Shaquille O'Neal recently shared the demands he puts in front of his children before investing in their ventures.
Every parent in the world hopes their children won't have to go through the struggles they had to face in life. This becomes one of the main reasons they strive to be successful in their fields. At the same time, parents have the realization that in order to set their kids up for success, they need to raise individuals who are down to earth. This is why so many celebrities try hard not to make their children be blinded by their privileged status and instead appreciate the value of money and hard work.
Several celebrities like Leighton Meester and Adam Brody, according to The News, have talked about how they want their children to know the value of money. Similarly, Shaquille O'Neal has come up with a practice to inculcate within his kids that just because they are his children does not mean they can get everything. In a recent interview with Insider, O'Neal shared that he asks his children to come up with a business plan every time they ask for investment.

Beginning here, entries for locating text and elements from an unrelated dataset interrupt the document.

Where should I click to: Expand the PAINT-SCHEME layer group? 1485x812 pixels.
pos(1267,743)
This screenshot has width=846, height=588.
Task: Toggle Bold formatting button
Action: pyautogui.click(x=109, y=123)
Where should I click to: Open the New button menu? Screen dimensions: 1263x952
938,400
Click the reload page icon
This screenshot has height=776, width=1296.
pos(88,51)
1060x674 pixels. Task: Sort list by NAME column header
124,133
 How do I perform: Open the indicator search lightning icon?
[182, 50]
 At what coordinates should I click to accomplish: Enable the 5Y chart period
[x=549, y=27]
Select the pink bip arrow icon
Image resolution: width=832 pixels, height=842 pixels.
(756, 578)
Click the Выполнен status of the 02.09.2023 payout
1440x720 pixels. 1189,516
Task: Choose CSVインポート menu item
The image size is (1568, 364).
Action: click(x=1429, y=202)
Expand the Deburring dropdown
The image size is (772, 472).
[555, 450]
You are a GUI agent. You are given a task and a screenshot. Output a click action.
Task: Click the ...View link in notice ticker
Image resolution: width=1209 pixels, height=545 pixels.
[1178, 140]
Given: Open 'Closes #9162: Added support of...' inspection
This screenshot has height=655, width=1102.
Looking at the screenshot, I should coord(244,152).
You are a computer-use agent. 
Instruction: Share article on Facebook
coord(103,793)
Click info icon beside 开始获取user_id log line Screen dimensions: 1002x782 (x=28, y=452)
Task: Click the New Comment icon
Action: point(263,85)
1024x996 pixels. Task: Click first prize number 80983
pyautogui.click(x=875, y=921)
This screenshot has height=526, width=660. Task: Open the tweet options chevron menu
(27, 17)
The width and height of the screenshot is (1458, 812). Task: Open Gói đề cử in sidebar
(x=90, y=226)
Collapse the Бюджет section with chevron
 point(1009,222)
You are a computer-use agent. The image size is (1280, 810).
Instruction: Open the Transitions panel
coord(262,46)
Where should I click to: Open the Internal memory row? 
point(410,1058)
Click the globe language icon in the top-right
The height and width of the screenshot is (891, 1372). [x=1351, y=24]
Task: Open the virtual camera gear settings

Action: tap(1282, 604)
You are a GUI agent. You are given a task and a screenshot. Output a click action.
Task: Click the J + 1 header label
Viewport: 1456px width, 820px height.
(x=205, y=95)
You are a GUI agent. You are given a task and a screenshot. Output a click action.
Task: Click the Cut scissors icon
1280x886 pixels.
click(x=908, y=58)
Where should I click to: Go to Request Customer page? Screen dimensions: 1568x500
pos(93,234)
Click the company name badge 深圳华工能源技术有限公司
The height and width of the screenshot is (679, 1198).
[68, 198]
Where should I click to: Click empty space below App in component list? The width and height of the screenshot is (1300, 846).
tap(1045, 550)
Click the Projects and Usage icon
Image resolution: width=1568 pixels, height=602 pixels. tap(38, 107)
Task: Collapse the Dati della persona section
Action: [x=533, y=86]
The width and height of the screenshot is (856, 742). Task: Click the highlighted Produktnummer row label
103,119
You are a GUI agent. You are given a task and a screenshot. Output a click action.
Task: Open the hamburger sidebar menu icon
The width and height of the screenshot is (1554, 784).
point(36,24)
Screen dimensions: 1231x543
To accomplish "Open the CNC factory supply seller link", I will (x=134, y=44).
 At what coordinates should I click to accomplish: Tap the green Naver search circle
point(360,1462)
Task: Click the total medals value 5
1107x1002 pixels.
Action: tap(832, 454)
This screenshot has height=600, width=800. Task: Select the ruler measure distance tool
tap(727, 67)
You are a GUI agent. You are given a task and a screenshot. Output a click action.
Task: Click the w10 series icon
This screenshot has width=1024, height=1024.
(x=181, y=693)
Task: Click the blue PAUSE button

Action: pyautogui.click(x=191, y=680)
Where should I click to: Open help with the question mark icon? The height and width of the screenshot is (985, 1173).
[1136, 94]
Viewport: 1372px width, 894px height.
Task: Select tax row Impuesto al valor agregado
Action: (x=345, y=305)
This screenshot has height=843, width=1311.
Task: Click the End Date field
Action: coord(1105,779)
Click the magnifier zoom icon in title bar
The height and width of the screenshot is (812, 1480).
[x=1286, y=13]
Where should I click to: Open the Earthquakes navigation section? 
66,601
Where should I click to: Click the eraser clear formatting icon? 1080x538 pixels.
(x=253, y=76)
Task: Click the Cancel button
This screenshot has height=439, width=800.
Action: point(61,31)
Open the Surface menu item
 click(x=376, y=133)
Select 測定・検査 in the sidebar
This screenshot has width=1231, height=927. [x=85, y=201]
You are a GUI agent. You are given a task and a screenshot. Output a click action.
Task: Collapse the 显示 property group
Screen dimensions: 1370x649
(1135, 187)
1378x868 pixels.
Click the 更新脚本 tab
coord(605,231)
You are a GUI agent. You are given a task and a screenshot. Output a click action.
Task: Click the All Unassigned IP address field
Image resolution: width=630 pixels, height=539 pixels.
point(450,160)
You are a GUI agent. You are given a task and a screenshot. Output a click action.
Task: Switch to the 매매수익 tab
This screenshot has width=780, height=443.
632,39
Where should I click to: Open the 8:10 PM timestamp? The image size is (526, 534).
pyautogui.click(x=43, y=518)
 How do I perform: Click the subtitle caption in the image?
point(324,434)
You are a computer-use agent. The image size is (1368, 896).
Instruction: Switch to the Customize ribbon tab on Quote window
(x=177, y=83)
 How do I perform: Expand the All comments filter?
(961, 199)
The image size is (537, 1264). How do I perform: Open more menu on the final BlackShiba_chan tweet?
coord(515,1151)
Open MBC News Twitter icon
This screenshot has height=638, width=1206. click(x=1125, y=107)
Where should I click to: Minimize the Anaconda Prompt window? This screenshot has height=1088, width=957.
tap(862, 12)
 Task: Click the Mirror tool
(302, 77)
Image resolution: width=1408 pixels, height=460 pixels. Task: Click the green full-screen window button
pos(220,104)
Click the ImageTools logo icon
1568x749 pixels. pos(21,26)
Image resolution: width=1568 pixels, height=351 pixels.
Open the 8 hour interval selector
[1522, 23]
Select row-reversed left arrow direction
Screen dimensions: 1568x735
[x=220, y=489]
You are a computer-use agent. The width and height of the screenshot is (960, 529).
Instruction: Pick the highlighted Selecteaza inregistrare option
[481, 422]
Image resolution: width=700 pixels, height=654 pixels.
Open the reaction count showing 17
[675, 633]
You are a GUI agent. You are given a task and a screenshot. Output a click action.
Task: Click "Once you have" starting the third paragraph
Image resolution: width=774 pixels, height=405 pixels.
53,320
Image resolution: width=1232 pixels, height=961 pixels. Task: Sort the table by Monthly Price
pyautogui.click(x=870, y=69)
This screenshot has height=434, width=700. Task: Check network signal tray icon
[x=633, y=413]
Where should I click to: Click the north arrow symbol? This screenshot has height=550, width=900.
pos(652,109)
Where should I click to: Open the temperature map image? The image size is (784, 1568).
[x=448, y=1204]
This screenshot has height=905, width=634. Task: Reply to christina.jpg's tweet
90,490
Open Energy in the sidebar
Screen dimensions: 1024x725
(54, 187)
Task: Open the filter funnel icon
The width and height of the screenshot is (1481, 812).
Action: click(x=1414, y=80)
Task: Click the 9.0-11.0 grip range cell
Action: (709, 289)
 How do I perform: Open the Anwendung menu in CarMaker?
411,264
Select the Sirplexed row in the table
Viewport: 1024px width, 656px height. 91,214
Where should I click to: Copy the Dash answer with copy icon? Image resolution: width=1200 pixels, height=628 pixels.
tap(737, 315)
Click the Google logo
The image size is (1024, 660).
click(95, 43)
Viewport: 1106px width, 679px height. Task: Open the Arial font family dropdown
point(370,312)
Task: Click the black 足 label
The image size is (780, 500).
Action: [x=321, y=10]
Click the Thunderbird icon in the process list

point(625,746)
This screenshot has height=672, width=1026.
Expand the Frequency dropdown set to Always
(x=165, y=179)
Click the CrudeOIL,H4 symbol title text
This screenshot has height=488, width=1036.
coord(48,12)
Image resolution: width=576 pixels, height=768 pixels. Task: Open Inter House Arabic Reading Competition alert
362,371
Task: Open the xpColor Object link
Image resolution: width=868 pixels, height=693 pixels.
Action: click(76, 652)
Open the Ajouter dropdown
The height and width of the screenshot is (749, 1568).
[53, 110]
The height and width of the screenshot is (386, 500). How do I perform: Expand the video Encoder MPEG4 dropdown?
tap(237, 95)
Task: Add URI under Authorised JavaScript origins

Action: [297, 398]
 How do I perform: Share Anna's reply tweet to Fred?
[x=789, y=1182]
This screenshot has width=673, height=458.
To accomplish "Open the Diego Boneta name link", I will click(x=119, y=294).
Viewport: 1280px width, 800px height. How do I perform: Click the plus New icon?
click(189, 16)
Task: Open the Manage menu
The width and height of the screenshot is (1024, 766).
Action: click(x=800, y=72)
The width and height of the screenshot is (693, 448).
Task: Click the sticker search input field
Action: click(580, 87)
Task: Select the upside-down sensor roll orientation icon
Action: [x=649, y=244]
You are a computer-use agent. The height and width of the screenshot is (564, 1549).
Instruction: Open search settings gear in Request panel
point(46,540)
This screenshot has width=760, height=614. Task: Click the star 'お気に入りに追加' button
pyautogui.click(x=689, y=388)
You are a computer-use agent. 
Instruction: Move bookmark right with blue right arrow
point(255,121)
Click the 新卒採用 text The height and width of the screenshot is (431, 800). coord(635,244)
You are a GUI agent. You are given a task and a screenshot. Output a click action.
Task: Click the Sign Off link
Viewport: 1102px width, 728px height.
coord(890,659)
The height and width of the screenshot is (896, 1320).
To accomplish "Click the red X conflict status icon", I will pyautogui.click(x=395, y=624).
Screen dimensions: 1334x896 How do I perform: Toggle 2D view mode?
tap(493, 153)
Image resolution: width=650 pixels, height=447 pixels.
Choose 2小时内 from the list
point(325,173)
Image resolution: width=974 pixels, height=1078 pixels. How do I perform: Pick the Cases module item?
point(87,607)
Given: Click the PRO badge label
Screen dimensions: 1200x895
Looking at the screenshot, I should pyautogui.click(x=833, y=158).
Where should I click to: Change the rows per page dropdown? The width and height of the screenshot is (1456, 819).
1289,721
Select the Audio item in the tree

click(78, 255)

Shaq is known all over the world as one of the greatest basketball players of all time. Over the years he has accumulated a net worth of $400 million. He wants his children to make use of the money to go ahead in their lives but is not in favor of them wasting it on whims. Therefore, he has established a rule: whenever his children want money for their pursuits they need to give him a well-thought-out business plan. A business plan typically includes information about how one would invest their money, what they are willing to put into the pursuit and what they expect to get out of it.
O'Neal has six children in total. In his interview, he justified his method by saying: "Since you want me to be the bank, I'm gonna do exactly what the bank is going to do to you." He explained that this method is in line with his "respectable nepotism" philosophy.
The basketball star has also tried and tested this method with his son, Myles. Myles is a successful DJ but at the start of his career, he required money to buy his equipment. He went to his dad, who gave him the money only when he came up with a viable business plan. "I said, 'Alright, I'll help you get the equipment,'" O'Neal recounted. "And he's killing it."
O'Neal shared more about the strategy he employs in the upbringing of his children while talking to PEOPLE. He wants to incorporate resilience in his children because his hope is that one day they will be "running what I started." He always wants to set a good example for his children. In his own words, "I can tell my kids to go get an education, but I'm the example." In his opinion, his strategy has worked out great because his children are much better than he ever was at their age.
O'Neal added that he emphasizes that their business plan focuses on numbers and is not based solely on emotions. After they present the proposal the process according to O'Neal is, "If I like it, I'll do it. I'll point you in the direction of somebody to get it done and you're on your way." He wants his children to go through every phase with an independent mindset to become strong individuals.